自分を強く印象づけることができない。
たとえば「私には行動力があります。両親・友人も同じように言います」と自己PRした場合、これだけでは面接担当者は「行動力のある人」と認識しない。初めて会った人間からこのように言われても、とうてい信じることがでない。自己PRに説得力を伴わせるために必要なことは、その言葉を裏付けする経験談といった立証責任も供わなくてはいけない。
しかし、面接志望者の多くは周囲の人間も同じように言うので行動力があると思ってしまい、一言で終わらせてしまう。いくら偉い人物から言われたとしても、面接の場では効力を発揮しない。いつ、どこで、どのような理由があったために、自己PRで行動力があるということに行き着いたかをしっかり語らなくてはいけない。
行動力とは何であるか。その内容の解釈が自分と面接担当者とで食い違ってはいけない。今後の質疑応答で失敗することになる。たとえば面接担当者が行動力を「実現が大変厳しい問題に直面しても、さまざまな方向性を検討し、それを実行して目的の実現に至る能力」と解釈していた場合。しかし、面接志望者は行動力を「つきあいがよい」や「出かけることを苦に思わない」程度と考えていることが意外に多い。セールスポイントの意味をしっかり理解し、自分史と照合する作業が不可欠である。

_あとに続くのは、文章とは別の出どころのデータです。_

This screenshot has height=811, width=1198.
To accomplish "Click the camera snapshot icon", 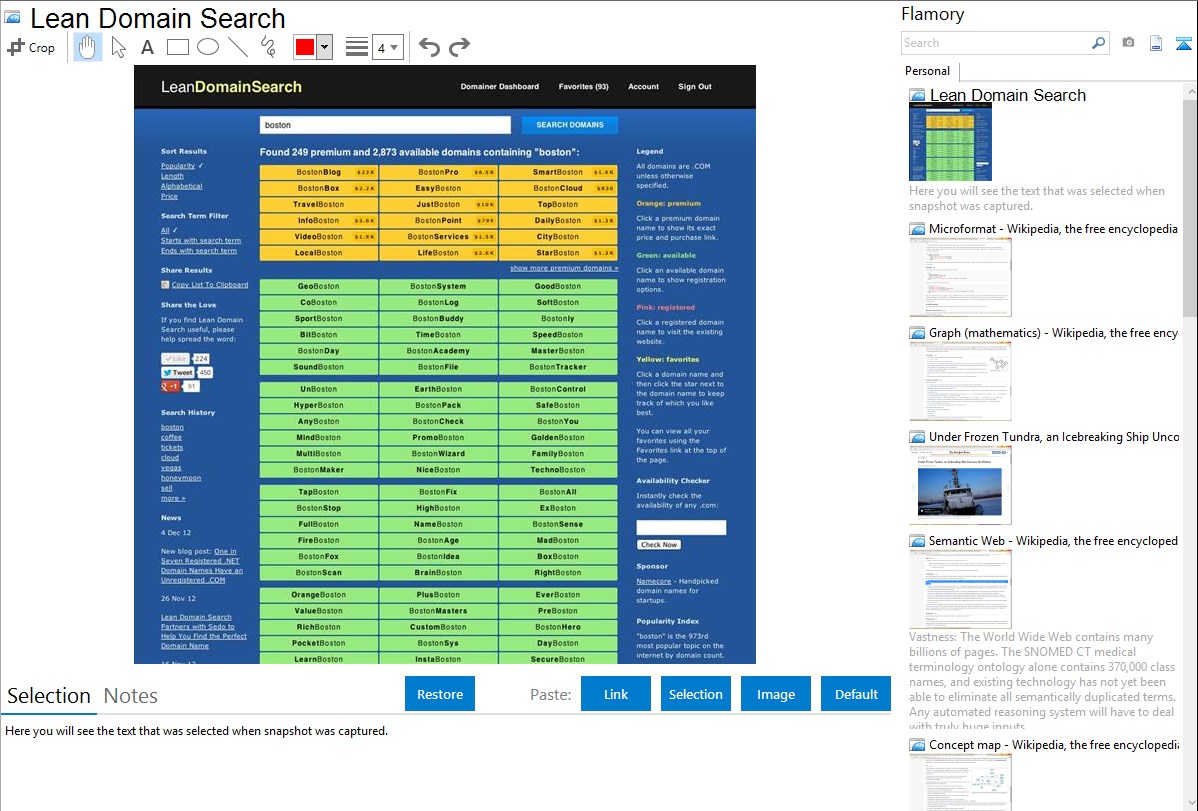I will (x=1128, y=43).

そこで「私は行動力を実現が困難である問題に当たっても、さまざまな方向から試行錯誤を行い、解決をはかることで目的を実現する能力と理解していますが」とし、裏付ける経験談を話し終えた後で、「以上のことから私には行動力があります」と結ぶとよいのである。
私には行動力がある、という自己PRはよいとおもう。会社の元気の源は社員それぞれの行動力であるからだ。そのため面接志望者のほとんどは行動力があることを自己PRにする。多くの面接志望者が同じように「行動力がある」と答えているとなると、面接担当者は聞き飽きてくるもの。
たとえば「私は志望する会社を選ぶために250社の会社研究を行い、60社のOB訪問を行った結果、御社を志望することに決めました」というような内容だと行動力を裏付けるだけではなく、この会社を選択するに至った熱意も伝えることになり、面接担当者の琴線にふれることができる。